- _Problem requirements_: When the word "logo" shows up in a line of the records below, copy that line.

[Saved entries]
***
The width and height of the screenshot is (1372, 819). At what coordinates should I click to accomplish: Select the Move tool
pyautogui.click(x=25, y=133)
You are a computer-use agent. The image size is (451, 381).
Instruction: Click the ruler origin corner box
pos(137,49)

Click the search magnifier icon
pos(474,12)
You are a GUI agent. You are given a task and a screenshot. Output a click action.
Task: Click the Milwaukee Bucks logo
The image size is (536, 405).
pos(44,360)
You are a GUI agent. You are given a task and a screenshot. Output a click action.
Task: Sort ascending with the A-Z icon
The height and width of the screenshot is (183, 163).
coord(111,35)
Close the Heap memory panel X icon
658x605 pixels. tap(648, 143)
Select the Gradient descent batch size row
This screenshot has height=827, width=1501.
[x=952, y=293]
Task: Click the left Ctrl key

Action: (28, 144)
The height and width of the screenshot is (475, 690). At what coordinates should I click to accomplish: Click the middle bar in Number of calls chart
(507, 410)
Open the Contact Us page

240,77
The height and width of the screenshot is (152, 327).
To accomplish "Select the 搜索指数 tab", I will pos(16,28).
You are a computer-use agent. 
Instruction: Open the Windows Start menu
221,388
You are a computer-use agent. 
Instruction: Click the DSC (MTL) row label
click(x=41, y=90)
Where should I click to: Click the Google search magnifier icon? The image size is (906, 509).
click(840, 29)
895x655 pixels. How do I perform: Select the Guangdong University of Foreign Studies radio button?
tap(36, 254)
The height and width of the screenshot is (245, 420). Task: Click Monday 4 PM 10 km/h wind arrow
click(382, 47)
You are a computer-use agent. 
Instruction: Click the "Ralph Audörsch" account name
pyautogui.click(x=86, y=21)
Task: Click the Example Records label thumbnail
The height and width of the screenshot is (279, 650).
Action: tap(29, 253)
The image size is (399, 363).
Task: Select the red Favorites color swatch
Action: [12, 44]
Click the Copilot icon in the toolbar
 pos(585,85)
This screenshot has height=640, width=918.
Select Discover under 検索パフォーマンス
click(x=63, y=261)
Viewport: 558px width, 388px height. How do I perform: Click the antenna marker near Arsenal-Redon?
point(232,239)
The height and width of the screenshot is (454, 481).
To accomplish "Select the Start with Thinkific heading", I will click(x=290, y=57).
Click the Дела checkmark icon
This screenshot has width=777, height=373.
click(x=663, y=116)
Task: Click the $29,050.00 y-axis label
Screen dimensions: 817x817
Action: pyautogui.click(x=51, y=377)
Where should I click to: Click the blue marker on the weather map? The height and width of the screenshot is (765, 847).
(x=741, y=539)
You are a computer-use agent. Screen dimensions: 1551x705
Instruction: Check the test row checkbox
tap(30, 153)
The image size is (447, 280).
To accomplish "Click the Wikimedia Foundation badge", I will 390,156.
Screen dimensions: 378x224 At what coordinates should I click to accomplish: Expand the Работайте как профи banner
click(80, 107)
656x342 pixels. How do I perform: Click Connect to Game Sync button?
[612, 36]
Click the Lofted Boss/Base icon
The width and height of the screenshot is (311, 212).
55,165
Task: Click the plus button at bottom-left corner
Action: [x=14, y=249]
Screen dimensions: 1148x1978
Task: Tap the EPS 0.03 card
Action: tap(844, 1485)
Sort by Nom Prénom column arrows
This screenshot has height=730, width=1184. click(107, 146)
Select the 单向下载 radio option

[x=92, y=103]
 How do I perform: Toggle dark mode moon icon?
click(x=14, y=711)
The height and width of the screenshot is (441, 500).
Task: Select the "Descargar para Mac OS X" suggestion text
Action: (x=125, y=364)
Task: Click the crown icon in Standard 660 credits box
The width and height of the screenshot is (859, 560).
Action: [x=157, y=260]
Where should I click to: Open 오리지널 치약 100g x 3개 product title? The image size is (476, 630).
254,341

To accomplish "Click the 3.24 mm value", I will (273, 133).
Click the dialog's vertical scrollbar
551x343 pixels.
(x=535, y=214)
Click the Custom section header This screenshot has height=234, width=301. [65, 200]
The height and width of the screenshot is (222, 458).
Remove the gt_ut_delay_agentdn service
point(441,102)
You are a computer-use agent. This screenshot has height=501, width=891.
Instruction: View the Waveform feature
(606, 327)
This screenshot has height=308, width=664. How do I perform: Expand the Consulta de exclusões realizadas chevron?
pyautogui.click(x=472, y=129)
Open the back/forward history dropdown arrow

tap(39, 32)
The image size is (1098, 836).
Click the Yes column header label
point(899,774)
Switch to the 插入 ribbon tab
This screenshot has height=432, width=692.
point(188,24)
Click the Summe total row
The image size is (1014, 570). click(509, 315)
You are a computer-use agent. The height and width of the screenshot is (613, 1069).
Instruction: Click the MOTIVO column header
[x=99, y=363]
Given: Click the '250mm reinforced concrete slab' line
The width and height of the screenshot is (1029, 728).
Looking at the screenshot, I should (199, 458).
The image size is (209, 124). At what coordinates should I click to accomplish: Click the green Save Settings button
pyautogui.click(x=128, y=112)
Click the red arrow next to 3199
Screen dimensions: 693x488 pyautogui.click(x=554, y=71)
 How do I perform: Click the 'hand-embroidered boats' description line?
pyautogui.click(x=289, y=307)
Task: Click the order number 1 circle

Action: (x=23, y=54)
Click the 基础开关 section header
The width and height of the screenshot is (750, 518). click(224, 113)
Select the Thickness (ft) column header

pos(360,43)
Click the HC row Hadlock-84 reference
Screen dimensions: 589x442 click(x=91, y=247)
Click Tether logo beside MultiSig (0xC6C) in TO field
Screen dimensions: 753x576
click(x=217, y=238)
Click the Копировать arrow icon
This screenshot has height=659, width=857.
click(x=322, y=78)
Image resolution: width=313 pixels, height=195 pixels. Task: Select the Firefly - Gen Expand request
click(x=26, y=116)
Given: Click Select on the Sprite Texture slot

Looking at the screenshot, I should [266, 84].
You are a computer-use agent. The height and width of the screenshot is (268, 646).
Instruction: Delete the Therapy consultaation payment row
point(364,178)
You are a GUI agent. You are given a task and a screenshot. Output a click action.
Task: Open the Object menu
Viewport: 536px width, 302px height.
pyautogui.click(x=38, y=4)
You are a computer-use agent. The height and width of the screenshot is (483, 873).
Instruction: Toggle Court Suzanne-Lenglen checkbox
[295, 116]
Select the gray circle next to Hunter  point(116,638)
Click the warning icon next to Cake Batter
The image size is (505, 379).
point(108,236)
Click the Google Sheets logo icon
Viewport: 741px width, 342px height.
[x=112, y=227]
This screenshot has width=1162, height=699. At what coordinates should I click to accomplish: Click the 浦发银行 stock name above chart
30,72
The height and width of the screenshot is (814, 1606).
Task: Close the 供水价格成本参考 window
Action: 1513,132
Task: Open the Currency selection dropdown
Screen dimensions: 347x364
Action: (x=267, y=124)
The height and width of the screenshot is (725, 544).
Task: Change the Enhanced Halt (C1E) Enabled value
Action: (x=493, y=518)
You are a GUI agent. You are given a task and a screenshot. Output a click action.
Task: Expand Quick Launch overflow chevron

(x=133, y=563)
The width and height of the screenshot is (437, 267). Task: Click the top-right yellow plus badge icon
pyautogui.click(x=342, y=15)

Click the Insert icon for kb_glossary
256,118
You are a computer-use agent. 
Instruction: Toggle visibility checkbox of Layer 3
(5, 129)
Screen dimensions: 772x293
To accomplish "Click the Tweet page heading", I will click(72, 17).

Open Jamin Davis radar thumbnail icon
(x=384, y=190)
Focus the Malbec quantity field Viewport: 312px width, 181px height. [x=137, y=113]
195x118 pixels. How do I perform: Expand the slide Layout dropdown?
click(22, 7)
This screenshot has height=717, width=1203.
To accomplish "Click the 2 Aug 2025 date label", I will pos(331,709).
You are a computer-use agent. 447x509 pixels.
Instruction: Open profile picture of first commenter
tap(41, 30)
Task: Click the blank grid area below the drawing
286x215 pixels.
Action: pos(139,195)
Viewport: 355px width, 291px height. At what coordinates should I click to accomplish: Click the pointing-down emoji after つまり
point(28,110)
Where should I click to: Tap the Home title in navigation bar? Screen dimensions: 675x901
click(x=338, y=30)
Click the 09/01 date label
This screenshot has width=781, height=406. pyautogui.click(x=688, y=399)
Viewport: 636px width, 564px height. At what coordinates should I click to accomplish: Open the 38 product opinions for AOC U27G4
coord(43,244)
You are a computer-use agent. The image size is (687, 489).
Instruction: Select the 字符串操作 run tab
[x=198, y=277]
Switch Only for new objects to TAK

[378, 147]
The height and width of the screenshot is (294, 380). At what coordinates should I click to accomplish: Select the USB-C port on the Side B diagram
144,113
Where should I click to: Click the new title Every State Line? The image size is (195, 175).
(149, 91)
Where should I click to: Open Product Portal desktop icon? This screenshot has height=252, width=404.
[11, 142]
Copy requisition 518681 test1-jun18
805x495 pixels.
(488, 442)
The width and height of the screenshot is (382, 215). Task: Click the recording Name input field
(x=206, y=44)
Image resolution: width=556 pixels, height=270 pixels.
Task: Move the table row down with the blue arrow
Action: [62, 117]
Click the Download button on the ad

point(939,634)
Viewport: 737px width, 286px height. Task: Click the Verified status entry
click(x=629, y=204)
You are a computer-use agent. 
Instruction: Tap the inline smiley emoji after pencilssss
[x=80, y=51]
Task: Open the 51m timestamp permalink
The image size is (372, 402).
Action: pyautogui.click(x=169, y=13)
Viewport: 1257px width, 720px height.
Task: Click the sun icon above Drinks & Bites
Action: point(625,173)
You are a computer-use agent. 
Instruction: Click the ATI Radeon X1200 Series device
***
- _Solution for this exercise_:
Task: Click the Milwaukee Bucks logo
Click Tether logo beside MultiSig (0xC6C) in TO field
Click the Google Sheets logo icon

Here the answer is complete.